Please reproduce word for word only the part of the material below that starts with the line containing "Task: Open pedestrian_tracker_demo.exe" and runs through the end of the material.

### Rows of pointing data

__________

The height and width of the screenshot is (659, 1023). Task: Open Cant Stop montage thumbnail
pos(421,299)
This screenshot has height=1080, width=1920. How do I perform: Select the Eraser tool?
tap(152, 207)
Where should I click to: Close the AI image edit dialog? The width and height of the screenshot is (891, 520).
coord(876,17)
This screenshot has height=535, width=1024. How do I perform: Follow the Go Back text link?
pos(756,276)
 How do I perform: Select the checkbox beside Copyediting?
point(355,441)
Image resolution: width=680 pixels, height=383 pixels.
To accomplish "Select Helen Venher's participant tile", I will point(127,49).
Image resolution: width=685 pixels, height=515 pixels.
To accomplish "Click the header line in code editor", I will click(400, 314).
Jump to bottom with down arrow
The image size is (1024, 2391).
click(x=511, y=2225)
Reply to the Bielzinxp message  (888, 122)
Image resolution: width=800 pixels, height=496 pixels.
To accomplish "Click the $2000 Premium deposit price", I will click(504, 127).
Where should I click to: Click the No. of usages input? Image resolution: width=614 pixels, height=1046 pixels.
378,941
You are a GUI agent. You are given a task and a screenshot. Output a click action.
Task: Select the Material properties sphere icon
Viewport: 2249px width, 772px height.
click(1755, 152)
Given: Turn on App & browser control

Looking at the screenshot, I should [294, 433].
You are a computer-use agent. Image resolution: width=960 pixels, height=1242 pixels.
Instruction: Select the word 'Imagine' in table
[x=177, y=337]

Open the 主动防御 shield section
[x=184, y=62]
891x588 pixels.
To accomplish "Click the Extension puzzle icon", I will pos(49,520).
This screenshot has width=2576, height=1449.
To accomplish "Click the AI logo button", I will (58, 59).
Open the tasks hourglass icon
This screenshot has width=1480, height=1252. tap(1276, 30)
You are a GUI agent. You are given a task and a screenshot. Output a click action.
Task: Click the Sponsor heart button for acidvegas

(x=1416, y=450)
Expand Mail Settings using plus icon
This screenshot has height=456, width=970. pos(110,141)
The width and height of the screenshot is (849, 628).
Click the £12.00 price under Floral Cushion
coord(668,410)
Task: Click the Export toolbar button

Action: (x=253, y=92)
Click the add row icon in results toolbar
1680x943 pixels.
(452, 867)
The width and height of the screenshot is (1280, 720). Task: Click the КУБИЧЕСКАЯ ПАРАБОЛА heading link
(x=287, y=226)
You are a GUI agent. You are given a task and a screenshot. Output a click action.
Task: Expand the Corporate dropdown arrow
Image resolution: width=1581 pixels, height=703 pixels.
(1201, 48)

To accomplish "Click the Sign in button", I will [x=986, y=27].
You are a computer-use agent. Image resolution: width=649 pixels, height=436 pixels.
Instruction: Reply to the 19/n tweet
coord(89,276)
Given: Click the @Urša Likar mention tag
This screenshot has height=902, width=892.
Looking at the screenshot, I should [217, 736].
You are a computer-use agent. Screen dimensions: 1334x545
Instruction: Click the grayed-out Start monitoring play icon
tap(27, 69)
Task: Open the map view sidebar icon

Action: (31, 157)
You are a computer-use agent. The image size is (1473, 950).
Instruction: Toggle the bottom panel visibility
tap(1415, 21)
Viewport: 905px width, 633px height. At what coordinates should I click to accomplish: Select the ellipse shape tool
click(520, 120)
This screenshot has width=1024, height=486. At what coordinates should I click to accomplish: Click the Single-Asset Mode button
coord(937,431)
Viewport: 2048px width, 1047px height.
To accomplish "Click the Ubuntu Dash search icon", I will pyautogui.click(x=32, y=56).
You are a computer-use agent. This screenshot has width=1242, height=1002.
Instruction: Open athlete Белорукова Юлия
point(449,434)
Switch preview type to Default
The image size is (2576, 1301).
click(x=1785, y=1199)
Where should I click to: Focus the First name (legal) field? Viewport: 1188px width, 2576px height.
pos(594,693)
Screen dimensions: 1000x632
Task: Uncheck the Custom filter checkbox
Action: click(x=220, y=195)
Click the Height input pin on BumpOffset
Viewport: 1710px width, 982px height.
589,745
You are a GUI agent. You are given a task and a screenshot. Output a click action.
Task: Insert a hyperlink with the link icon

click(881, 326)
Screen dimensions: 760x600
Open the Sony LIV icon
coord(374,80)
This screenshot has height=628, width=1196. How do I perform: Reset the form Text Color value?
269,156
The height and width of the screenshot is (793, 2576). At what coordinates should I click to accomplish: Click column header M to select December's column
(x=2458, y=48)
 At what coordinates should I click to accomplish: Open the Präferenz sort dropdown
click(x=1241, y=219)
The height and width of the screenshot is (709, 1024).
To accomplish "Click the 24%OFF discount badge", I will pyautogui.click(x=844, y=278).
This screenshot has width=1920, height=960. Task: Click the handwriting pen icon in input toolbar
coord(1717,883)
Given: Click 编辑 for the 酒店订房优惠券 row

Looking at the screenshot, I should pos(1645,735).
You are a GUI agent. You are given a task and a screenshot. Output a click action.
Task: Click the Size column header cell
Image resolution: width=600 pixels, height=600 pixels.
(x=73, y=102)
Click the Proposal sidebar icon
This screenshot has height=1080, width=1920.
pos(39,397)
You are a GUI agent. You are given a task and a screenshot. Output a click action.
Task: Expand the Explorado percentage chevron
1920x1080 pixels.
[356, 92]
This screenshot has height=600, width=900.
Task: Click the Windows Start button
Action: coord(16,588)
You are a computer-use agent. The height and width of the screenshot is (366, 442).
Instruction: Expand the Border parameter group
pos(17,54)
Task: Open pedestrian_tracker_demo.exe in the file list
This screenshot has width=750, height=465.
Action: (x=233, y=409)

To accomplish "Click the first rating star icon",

__________

### SOLVED PROBLEM
Task: Open pedestrian_tracker_demo.exe in the file list
This screenshot has width=750, height=465.
Action: (x=233, y=409)

To accomplish "Click the first rating star icon",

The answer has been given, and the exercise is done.